Şu anda ülkede çeşitli kesimlerin katıldığı renkli kitlesel bir antifaşist hareket var. Bu ne kadar böyle devam edebilir?
Bugüne kadar eşine az rastlanılan bu denli renkli bir hareket harika gidiyor. AfD’nin “gizli toplantısı” ve orada öne sürülen, aslında yeni olmayan tezlerin ifşa olması sosyal patlamayı tetikleyen kıvılcım oldu. Böyle bir hareket belki bir ay boyunca devam edebilir ve etkileyici olan da budur. Eylemler Saksonya’daki Schweiz’den Sylt’e, Freiburg’dan Mecklenburg-Vorpommern’e kadar ülkenin neredeyse tüm bölgelerindeki küçük kasabalara ulaştı. VVN-BdA ve diğer antifaşist güçler bu konuda çalışıyor. Eylemlerde yer alan insanların tekrar “Unutulup gitmemesi” önemli. Onlara antifaşist mücadeleye katılımlarını sürdürebilecekleri yollar sunmalıyız. Bu önümüzde duran büyük bir görev.
“Remigrasyon” (tersine göç) yıllardır ülkede yaşayan göçmenlere karşı hazırlanan bir plan. Antifaşist hareket göçmenlerden ne bekliyor bu süreçte?
Elbette istemedikleri bir şeyi bekleyemeyiz. Öncelikle, bütün antifaşist gösterilerde göçmenlerin görünebilecek şekilde, örneğin DİDF bayrakları, Filistinli gruplar, değişik ülkelerden gelen mültecilerin, ikinci ve üçüncü nesilden göçmenlerin söz alıp konuşması, bizleri çok sevindiriyor.

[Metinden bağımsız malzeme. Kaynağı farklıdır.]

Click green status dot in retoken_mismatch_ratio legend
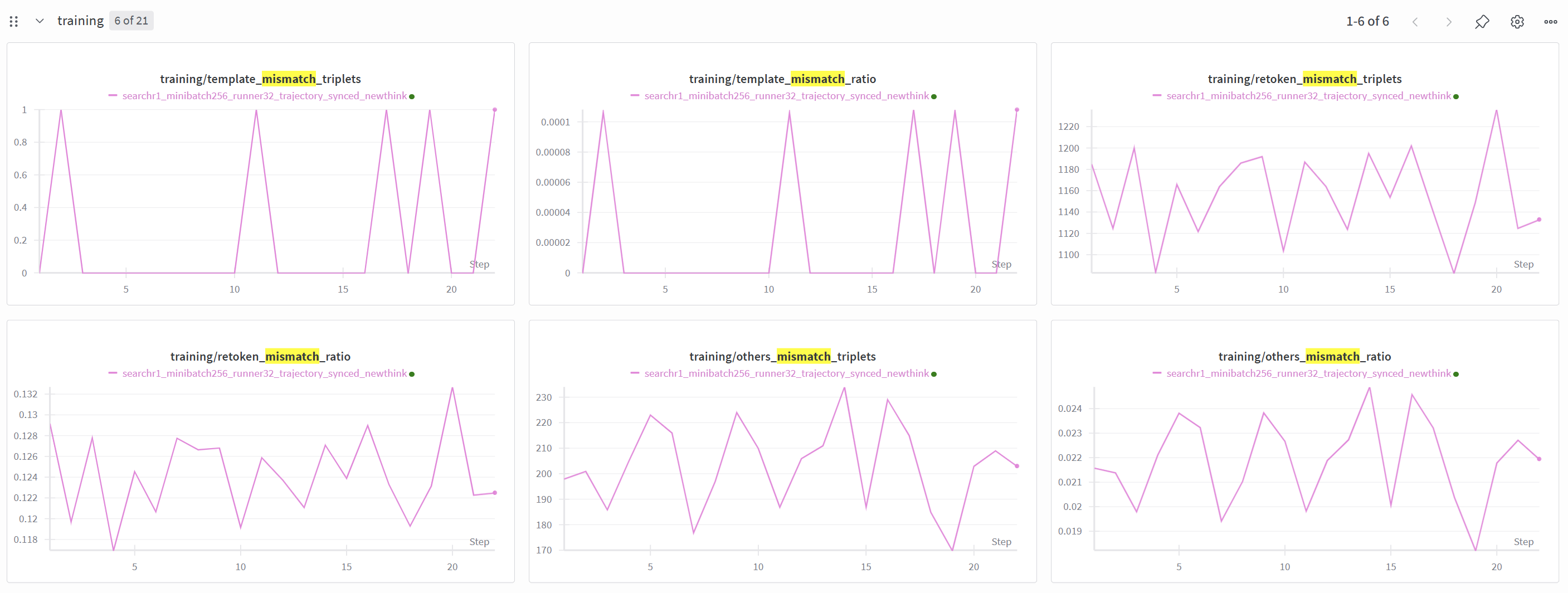The width and height of the screenshot is (1568, 593). click(412, 375)
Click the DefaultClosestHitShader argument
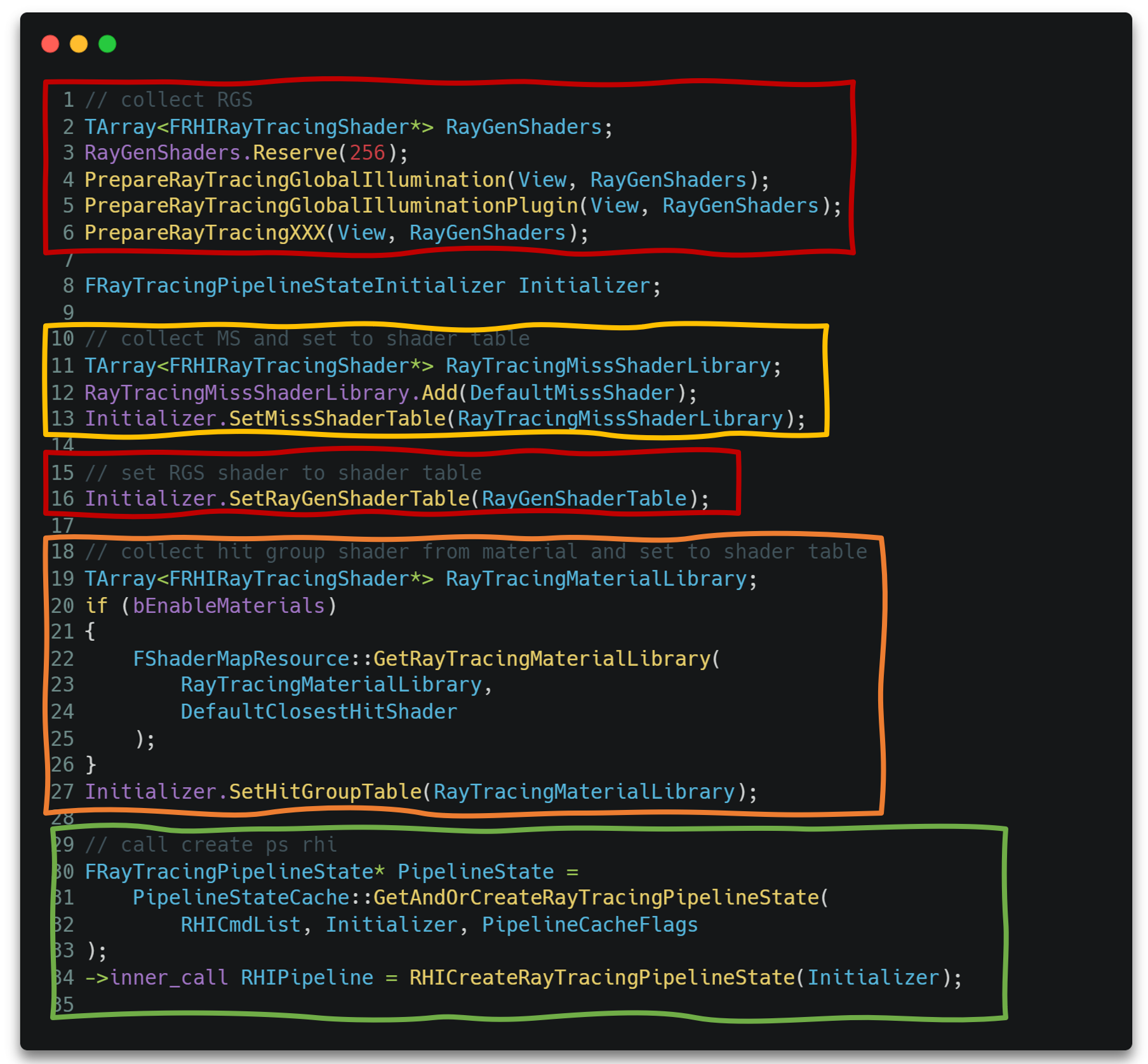Viewport: 1148px width, 1064px height. [x=319, y=712]
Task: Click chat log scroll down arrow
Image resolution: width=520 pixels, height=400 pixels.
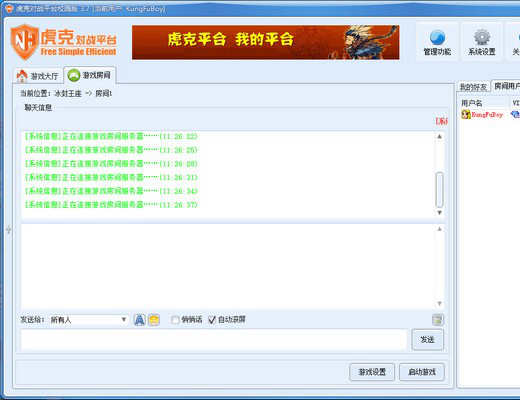Action: pyautogui.click(x=440, y=213)
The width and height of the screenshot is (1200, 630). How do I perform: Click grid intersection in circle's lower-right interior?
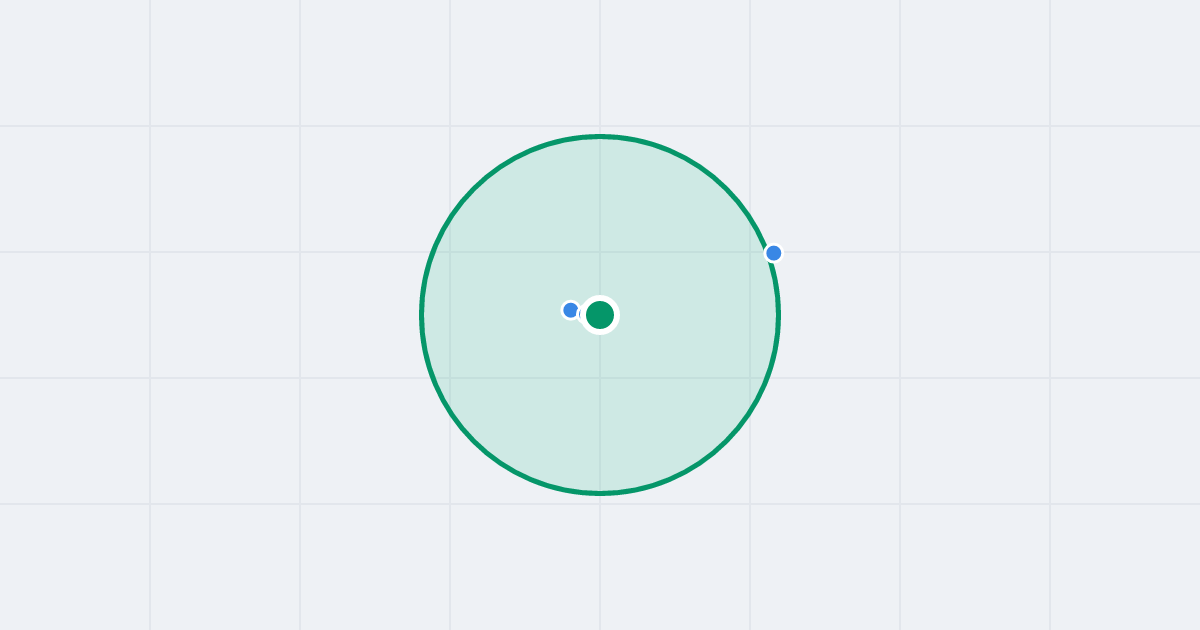coord(750,378)
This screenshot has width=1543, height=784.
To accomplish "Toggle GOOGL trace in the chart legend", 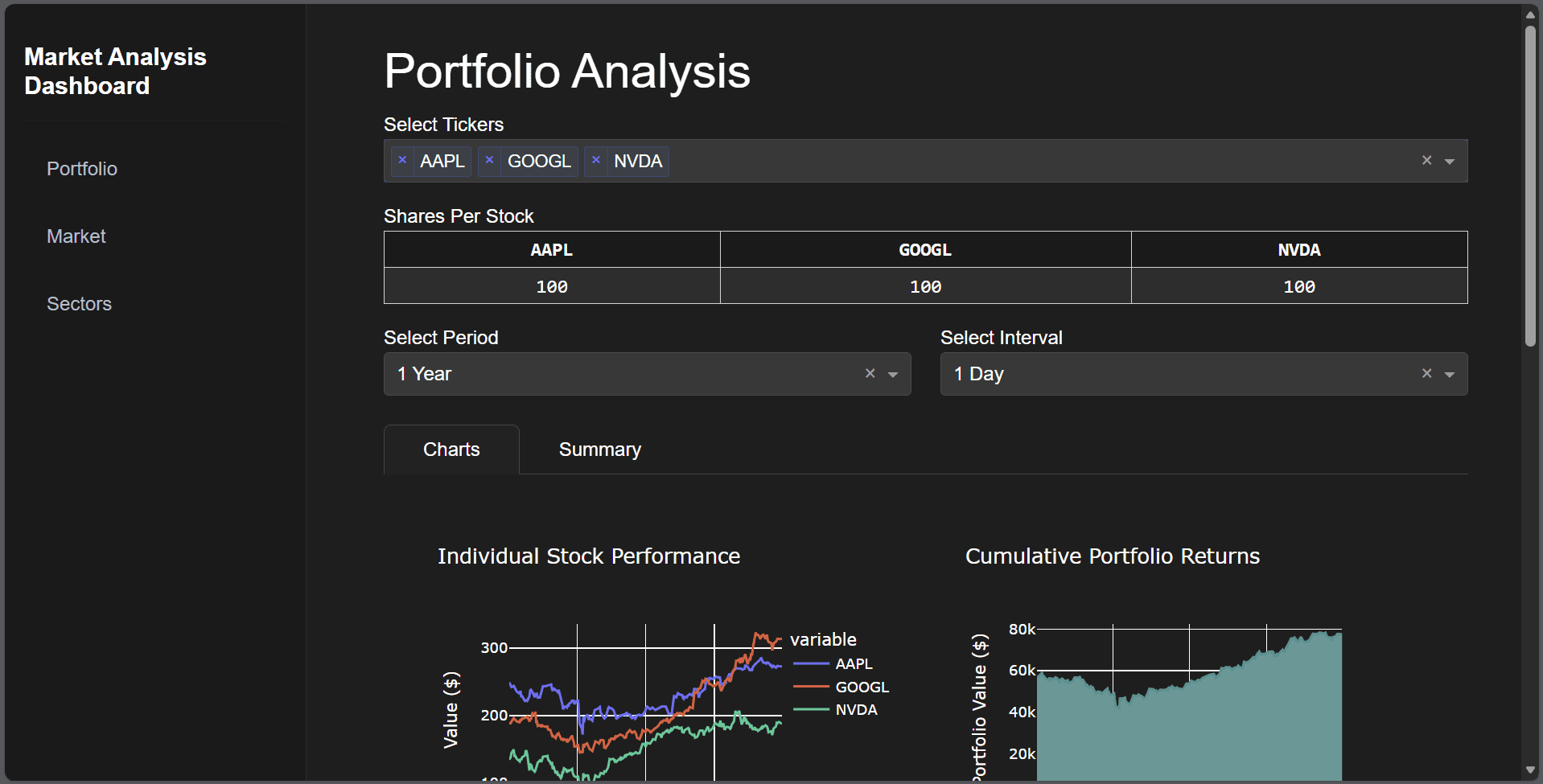I will click(x=862, y=687).
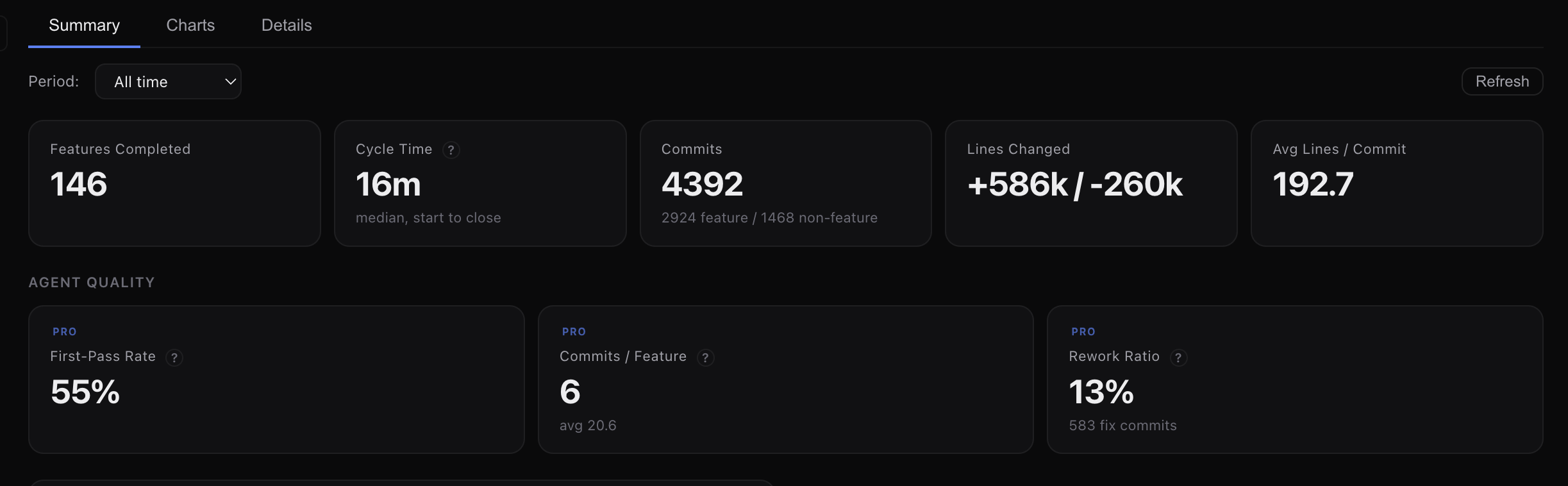Click the PRO badge on Commits / Feature card
This screenshot has width=1568, height=486.
[574, 331]
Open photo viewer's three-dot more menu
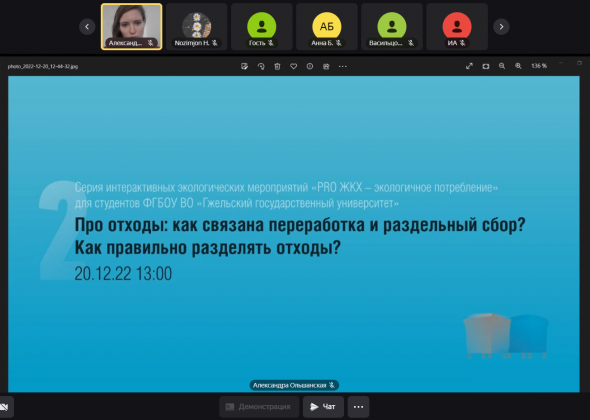The image size is (590, 420). 342,66
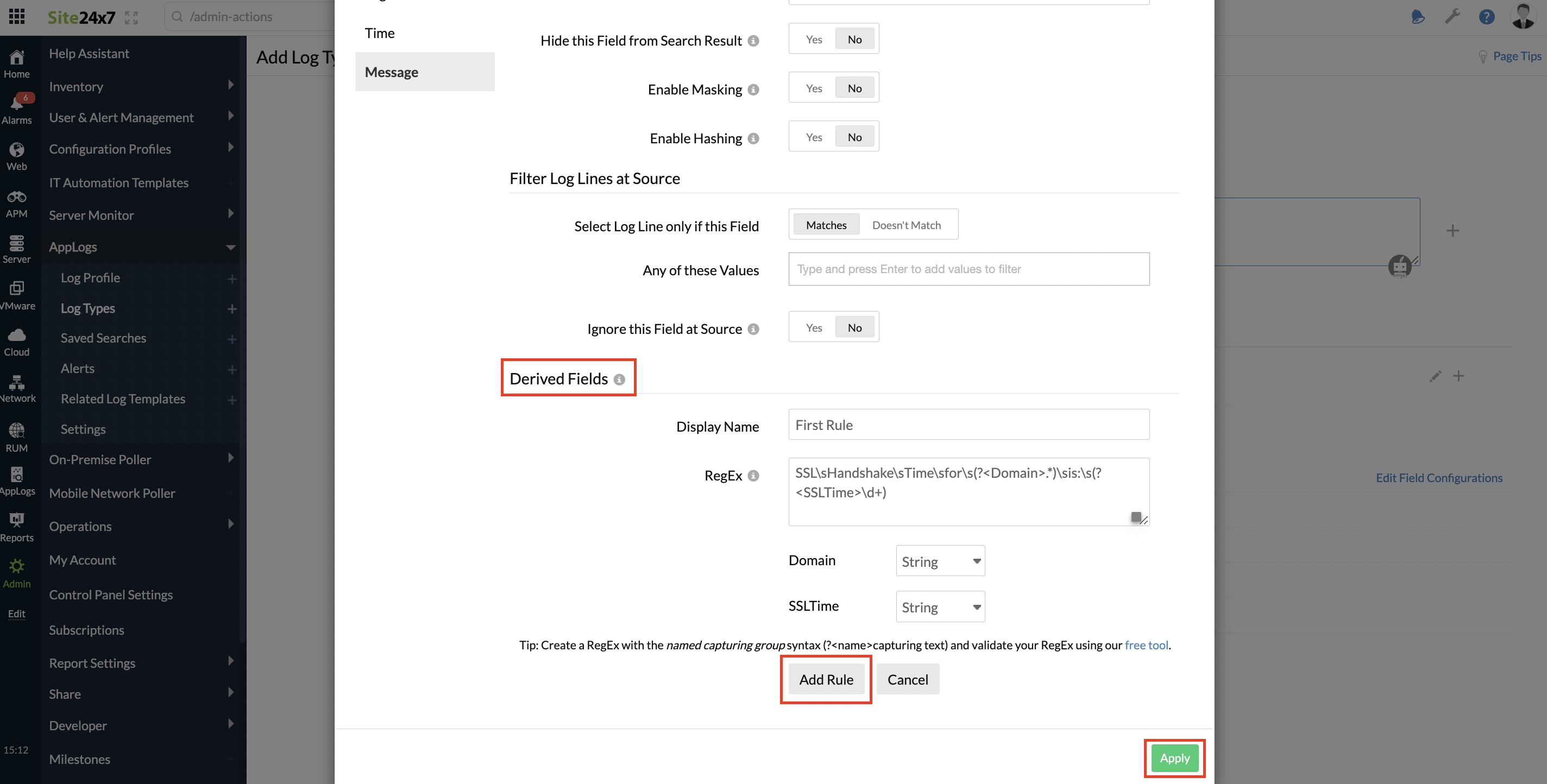Select Doesn't Match filter option
The height and width of the screenshot is (784, 1547).
tap(905, 225)
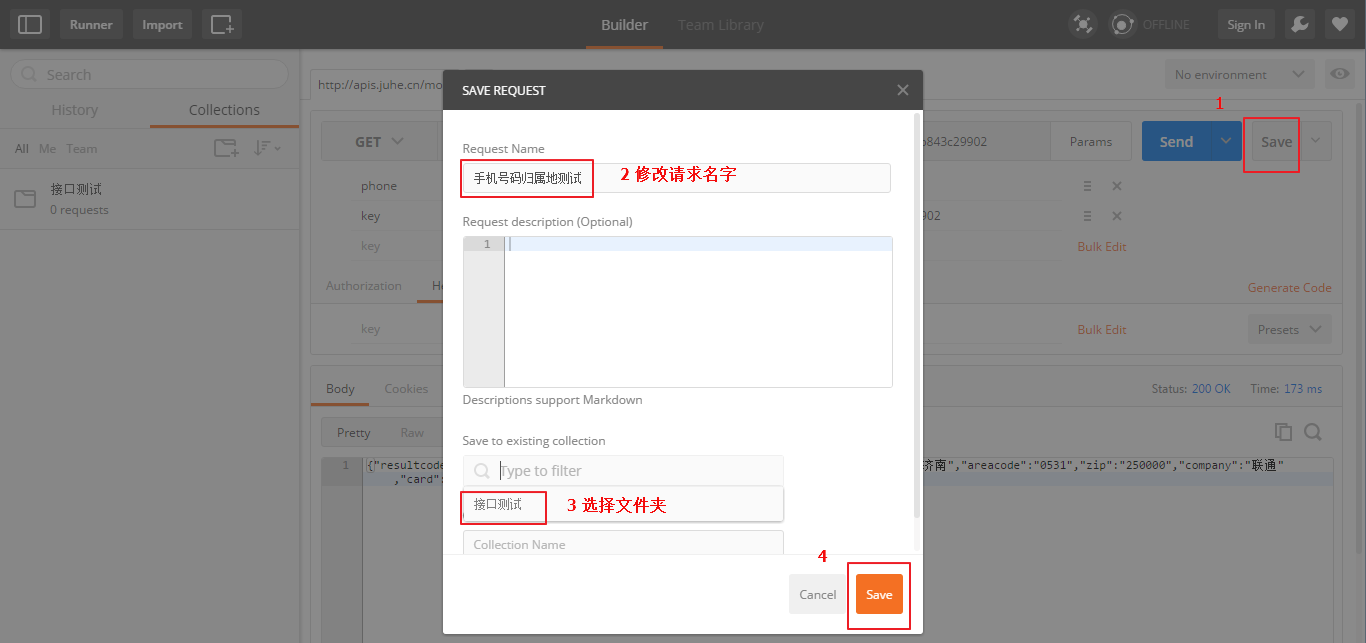Close the Save Request dialog
The height and width of the screenshot is (643, 1366).
(903, 90)
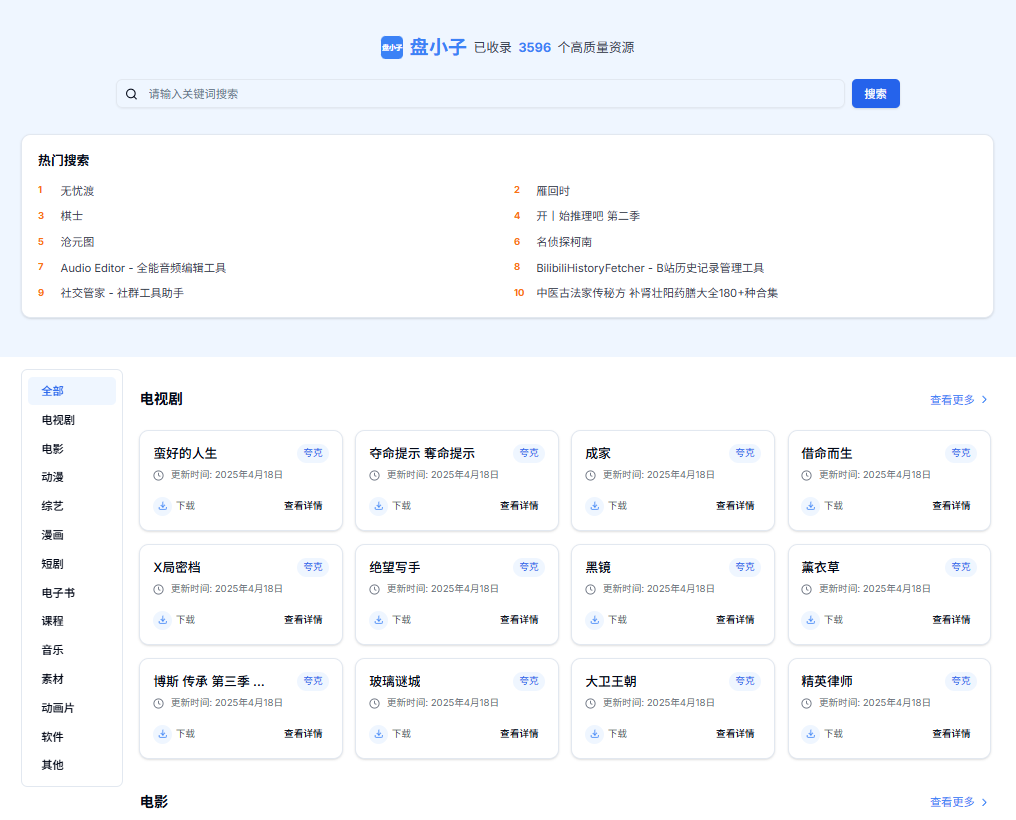The height and width of the screenshot is (820, 1016).
Task: Select 动漫 category in sidebar
Action: (52, 477)
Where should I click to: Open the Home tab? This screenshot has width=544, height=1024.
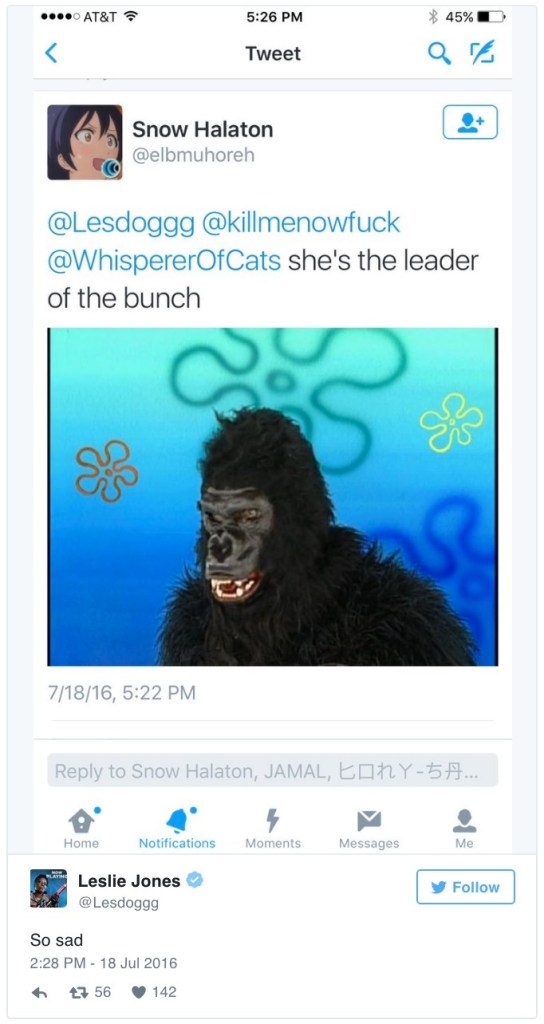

Göçmen grupların artık AfD’nin artan siyasi etkisinin kendilerini doğrudan ya da dolaylı etkilediğinin farkına vardıklarına inanıyorum. Onlar da Alman sivil toplumuyla, antifaşist güçleriyle birlikte hareket etmeleri gerektiğinin farkındalar. Dolayısıyla bu hareketin Almanya’da yaşayan tüm insanların birliğini güçlendirmeye yardımcı olacağına, aşırı sağın iktidar iddiasını ve ırkçı saldırılarını durdurabileceğimiz konusunda iyimserim.